EXERCISE PROMPT: Copy out each line of the data that holds the string "computer".

━━ INPUT ━━

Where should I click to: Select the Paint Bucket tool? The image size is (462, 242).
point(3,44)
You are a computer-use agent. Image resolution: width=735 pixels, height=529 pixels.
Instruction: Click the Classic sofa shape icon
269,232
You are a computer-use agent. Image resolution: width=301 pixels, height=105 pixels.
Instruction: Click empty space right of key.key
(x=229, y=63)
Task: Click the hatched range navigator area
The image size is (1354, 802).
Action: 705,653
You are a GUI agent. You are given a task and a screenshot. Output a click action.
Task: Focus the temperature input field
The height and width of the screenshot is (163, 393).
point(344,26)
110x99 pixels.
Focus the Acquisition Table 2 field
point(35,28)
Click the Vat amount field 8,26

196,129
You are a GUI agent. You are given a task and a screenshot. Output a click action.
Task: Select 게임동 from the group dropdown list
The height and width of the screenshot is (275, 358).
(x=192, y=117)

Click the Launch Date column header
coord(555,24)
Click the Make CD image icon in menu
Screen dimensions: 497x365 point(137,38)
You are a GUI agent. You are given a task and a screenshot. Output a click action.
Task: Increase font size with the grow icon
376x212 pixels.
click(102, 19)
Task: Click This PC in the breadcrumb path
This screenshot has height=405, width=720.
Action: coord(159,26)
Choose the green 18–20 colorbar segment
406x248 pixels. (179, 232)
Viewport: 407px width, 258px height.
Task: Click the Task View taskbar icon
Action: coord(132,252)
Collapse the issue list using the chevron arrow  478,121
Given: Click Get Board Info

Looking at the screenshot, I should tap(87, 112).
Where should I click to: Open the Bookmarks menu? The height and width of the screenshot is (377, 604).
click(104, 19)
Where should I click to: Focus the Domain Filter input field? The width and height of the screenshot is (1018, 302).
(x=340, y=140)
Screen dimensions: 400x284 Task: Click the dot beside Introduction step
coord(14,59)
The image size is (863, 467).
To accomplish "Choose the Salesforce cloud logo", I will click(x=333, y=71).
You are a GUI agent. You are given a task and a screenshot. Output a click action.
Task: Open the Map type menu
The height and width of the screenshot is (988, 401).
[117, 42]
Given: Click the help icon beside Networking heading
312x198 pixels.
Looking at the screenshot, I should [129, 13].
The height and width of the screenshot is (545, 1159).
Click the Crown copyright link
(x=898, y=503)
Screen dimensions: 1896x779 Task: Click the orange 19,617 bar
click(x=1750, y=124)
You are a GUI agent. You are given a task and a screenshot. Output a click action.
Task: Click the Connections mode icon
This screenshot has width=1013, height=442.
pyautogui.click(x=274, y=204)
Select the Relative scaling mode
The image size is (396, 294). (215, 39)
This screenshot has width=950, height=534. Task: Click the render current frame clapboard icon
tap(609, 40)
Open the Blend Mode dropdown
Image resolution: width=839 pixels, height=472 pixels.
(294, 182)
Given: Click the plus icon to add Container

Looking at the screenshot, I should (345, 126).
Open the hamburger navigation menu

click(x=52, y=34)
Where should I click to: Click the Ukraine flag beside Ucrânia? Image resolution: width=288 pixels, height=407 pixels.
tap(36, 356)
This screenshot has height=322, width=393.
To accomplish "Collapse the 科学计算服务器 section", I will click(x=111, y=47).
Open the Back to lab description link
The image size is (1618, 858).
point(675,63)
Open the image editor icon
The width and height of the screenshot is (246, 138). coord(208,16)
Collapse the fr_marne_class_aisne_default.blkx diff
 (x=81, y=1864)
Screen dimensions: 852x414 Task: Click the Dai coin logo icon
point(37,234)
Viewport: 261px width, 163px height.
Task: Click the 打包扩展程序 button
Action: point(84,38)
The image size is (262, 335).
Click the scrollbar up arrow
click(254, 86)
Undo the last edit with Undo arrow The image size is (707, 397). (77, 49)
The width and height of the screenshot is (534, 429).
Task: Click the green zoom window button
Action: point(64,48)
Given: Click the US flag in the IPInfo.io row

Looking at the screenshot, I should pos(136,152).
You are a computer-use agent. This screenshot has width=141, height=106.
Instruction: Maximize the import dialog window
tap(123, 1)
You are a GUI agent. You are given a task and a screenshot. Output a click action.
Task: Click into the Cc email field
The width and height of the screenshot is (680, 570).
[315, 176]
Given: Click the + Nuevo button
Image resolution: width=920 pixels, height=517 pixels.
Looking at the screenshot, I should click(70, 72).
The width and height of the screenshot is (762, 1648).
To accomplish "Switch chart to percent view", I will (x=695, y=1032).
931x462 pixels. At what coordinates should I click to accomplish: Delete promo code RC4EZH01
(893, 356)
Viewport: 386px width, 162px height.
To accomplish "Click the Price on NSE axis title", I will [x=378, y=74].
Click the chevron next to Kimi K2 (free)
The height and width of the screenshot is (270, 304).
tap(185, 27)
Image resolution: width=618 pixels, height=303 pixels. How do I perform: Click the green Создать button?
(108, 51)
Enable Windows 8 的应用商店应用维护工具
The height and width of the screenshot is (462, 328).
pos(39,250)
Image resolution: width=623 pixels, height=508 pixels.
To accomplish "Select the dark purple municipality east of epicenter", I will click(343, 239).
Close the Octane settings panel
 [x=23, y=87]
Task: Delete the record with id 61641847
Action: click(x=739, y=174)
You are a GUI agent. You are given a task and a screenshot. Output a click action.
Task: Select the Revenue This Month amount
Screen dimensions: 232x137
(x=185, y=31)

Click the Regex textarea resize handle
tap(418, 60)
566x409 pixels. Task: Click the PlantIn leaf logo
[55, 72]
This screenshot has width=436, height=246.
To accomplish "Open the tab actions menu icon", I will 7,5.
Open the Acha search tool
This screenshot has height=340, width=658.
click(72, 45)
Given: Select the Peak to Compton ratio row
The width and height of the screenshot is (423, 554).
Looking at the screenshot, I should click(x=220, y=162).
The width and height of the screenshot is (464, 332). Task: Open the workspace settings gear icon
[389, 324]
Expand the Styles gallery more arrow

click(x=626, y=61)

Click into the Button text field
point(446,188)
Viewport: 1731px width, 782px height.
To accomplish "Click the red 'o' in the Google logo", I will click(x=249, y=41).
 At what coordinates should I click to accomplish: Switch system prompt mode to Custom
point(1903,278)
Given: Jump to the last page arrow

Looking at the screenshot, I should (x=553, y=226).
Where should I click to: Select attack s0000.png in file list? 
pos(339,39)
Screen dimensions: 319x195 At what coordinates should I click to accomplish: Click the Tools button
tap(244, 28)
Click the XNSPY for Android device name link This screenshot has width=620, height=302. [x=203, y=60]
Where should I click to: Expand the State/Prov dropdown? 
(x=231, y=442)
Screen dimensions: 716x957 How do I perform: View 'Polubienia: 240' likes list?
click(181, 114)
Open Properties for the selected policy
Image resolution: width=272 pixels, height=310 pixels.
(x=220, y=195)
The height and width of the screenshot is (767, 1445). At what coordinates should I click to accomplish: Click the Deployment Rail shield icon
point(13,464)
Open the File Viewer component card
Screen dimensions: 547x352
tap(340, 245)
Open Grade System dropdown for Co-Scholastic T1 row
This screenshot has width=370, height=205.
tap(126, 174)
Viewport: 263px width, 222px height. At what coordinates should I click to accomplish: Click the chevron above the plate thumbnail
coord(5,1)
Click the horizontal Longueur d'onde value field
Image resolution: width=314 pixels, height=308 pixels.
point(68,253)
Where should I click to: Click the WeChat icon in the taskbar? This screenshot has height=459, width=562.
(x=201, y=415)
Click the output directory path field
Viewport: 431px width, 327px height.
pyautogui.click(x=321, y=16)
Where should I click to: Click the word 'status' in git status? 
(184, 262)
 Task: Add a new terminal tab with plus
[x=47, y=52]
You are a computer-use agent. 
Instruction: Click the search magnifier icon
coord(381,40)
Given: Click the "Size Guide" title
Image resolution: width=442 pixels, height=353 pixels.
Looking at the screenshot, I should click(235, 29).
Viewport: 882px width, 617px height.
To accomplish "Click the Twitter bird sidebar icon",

━━━

EXERCISE ANSWER:
You are a computer-use agent. Image resolution: width=735 pixels, height=529 pixels.
You are a computer-use agent. Image resolution: width=301 pixels, height=105 pixels.
You are a computer-use agent. This screenshot has width=141, height=106.
You are a computer-use agent. 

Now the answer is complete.